==== EXCERPTED DATA

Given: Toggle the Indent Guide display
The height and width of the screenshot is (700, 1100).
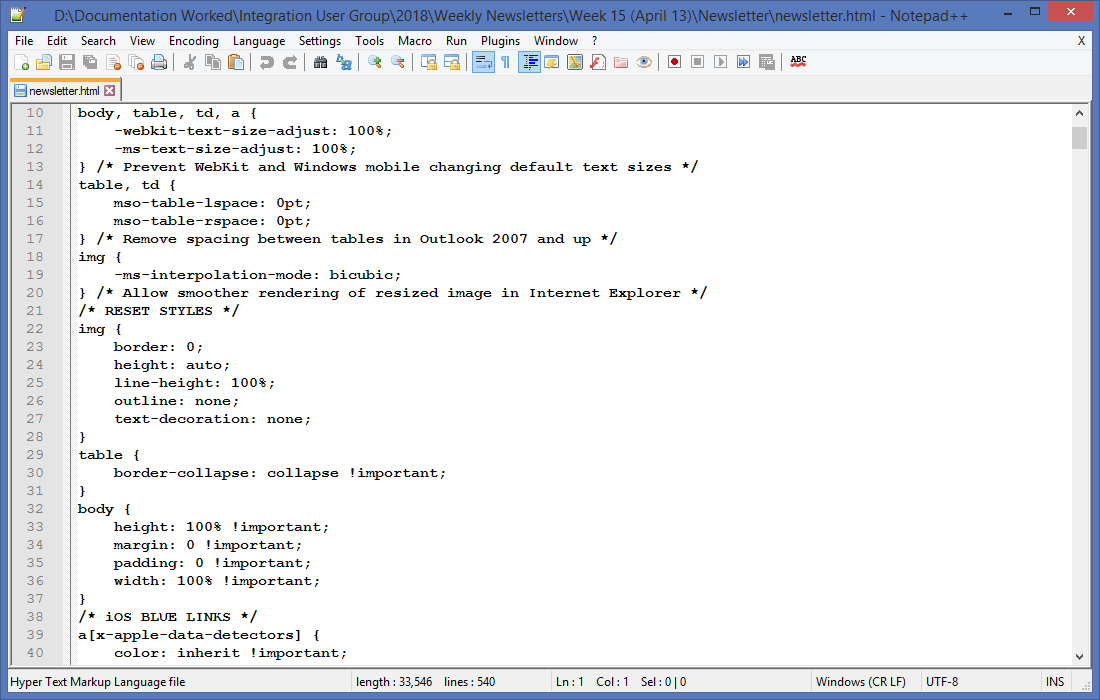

========
==== EXCERPTED DATA

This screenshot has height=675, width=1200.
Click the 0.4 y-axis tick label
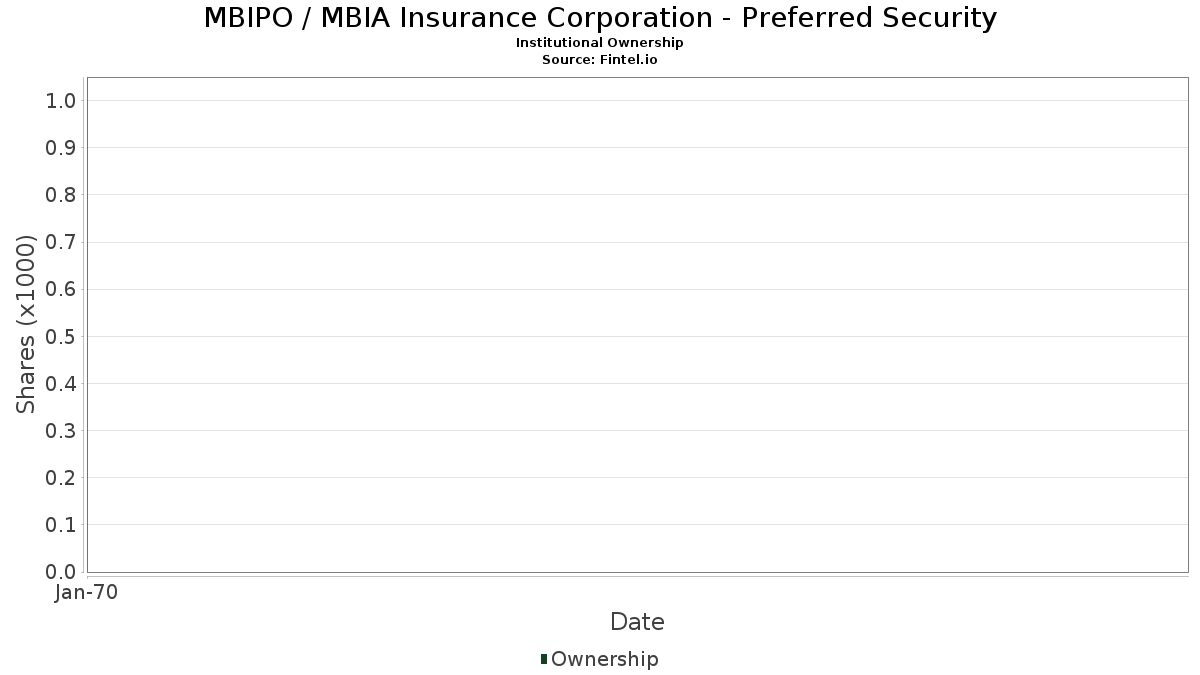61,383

========

» **TASK STATEMENT**
Gather every line of the material that contains the string "width", treating uppercase and lowercase as different.

» **OUTPUT OF THE TASK**
The height and width of the screenshot is (700, 1100).
This screenshot has height=675, width=1200.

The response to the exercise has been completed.